AlexNet competed in the ImageNet Large Scale Visual Recognition Challenge on September 30, 2012. The network achieved a top-5 error of 15.3%, more than 10.8 percentage points lower than that of the runner up. The original paper's primary result was that the depth of the model was essential for its high performance, which was computationally expensive, but made feasible due to the utilization of graphics processing units (GPUs) during training.
AlexNet was not the first fast GPU-implementation of a CNN to win an image recognition contest. A CNN on GPU by K. Chellapilla et al. (2006) was 4 times faster than an equivalent implementation on CPU. A deep CNN of Dan Cireșan et al. (2011) at IDSIA was already 60 times faster and achieved superhuman performance in August 2011. Between May 15, 2011 and September 10, 2012, their CNN won no fewer than four image competitions. They also significantly improved on the best performance in the literature for multiple image databases.
According to the AlexNet paper, Cireșan's earlier net is "somewhat similar." Both were originally written with CUDA to run with GPU support.
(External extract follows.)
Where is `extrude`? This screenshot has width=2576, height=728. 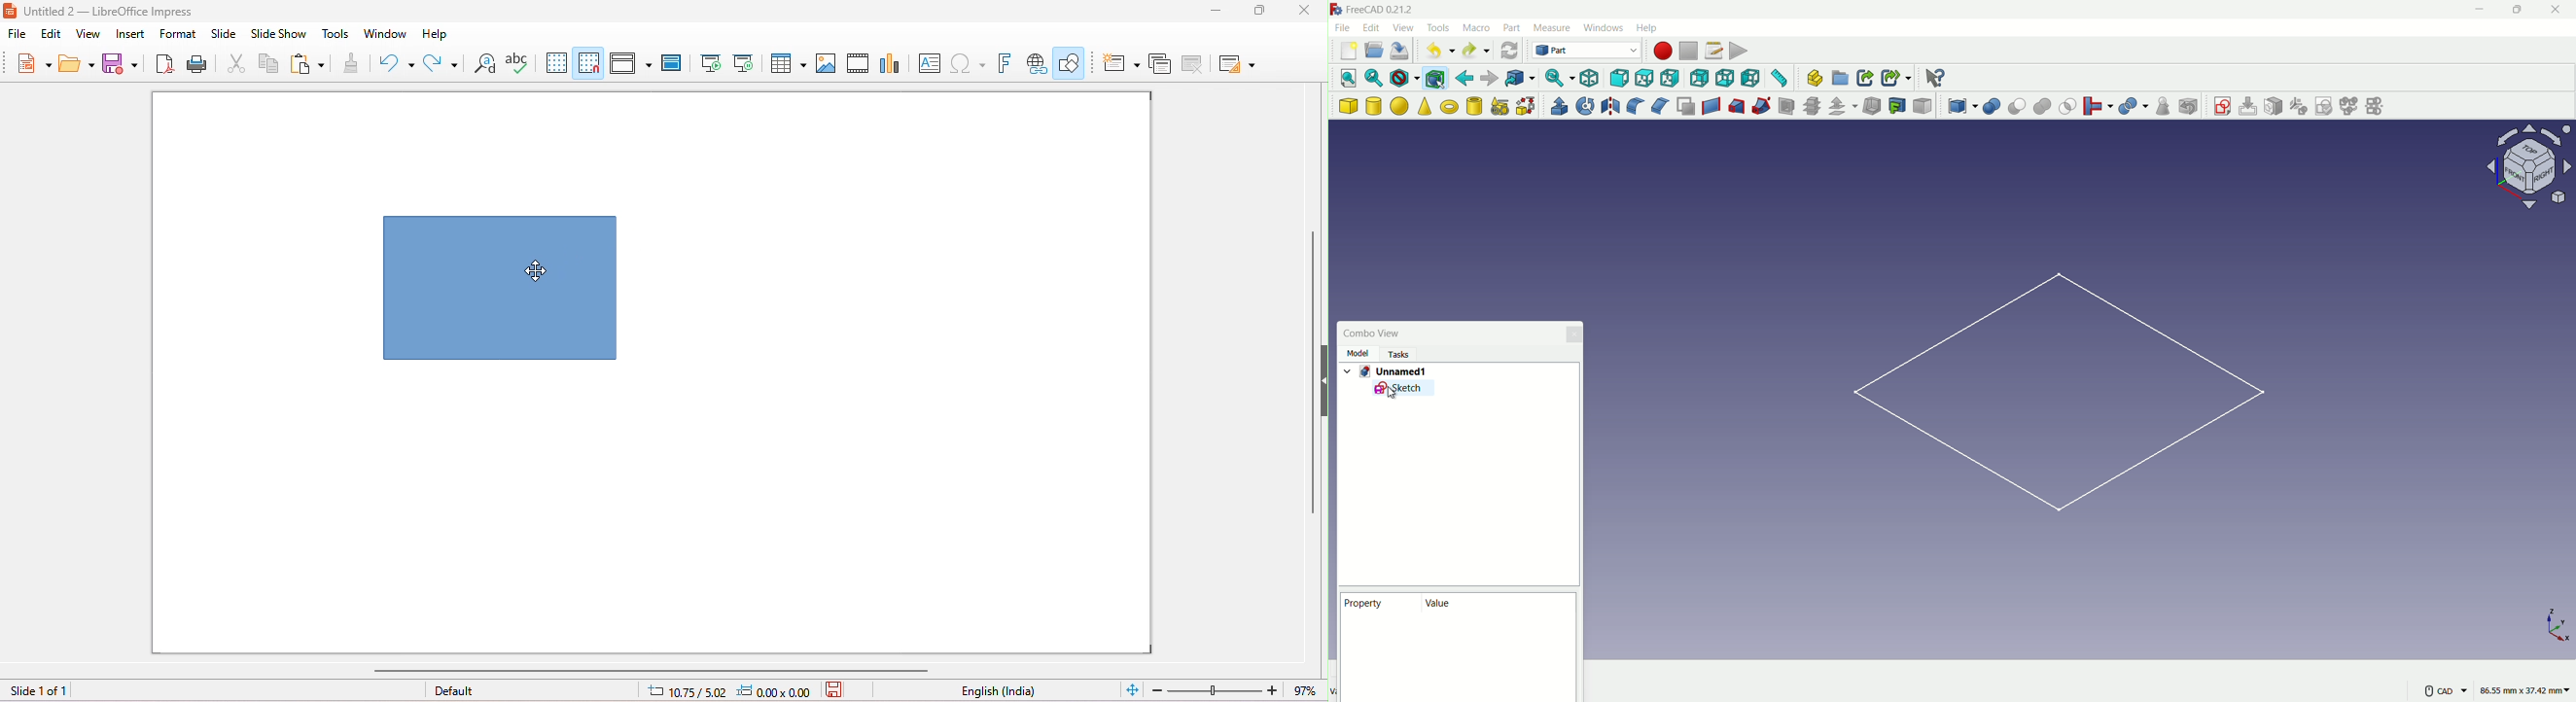
extrude is located at coordinates (1560, 105).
In fact, both are actually just variants of the CNN designs introduced by Yann LeCun et al. (1989) who applied the backpropagation algorithm to a variant of Kunihiko Fukushima's original CNN architecture called "neocognitron." The architecture was later modified by J. Weng's method called max-pooling.
AlexNet contained eight layers; the first five were convolutional layers, some of them followed by max-pooling layers, and the last three were fully connected layers. It used the non-saturating ReLU activation function, which showed improved training performance over tanh and sigmoid.
AlexNet is considered one of the most influential papers published in computer vision, having spurred many more papers published employing CNNs and GPUs to accelerate deep learning. As of 2020[update], the AlexNet paper has been cited over 70,000 times according to Google Scholar.